Stated goal: From the text on IEEE meetings and membership, list every percentage in the first paragraph, which ends with "many trade magazines have this flavor," along with what each one measures.

Text:
75% of conference attendees attend the 25 largest IEEE meetings.
Depending on what you include on the IEEE technical meeting list,
there are 325-1000 annual IEEE events. The presentations at these
meetings are 35% research oriented and 20% describe advanced development.
In contrast, our membership is only 11% research occupied with
greater than 50% doing product development. Although much of the
off-line discussion at IEEE meetings concerns product development,
only 3% of our papers address this topic. One membership enticement
might be increased product development papers. Historically companies
have been hesitant to release such papers although many trade
magazines have this flavor.
TAB held a workshop on membership to develop a new model more
in keeping with the "age of the Internet." Downside
pressure due to the changing "value proposition" to
members is added to the lack of investment in the future by IEEE
societies in lowering membership. This society near-sightedness
is a result of resource restrictions caused by high IEEE overhead
charges and negative stock market performance over the last 4
years. There is some concern that IEEE volunteerism may be threatened
by inadvertently walking into the perfect "tipping point."
However, the financial markets are recovering and the IEEE overhead
tax was just reduced by $2 million.
Ralph notes that there are approximately 1 million engineers in
the US that would qualify for IEEE membership, but only 225,000
are members. In addition, the expanding health care and broadcasting
industries have many workers who would mix well with IEEE activities.
Ralph is now the IEEE-USA President-Elect. His perspective will
continue to be excellent on Institute issues.
Conferences
Vice President
Ricky Lee reported on the health of CPMT Global Conferences.
Board approval was given for our 50% support of a large European
pan-CPMT conference beginning every second year. In additon, joint
support with ACS and MRS for an Organic Microelectronics Workshop
was approved.
Ricky reviewed our 20 major meetings in 2004: 4 in Europe, 6 in
Asia, and 10 in USA. Only a few of these fell short on income.
For example, Polytronics advertisements went out a bit too late
for most members to reserve calendar time. In addition, for 204
most companies and universities restricted conference attendance
to minimize expenses.

Data segment:

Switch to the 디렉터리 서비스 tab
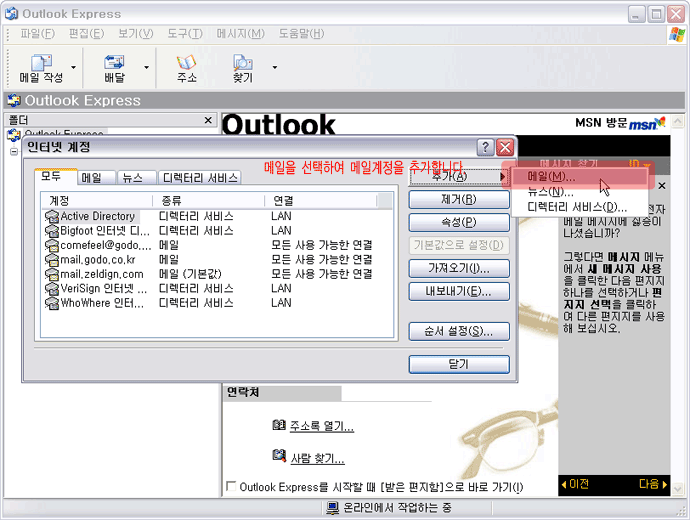690x520 pixels. coord(200,178)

Written response:
- 75%: conference attendees who attend the 25 largest IEEE meetings
- 35%: presentations at these meetings that are research oriented
- 20%: presentations at these meetings that describe advanced development
- 11%: members who are research occupied
- Greater than 50%: members doing product development
- 3%: papers that address product development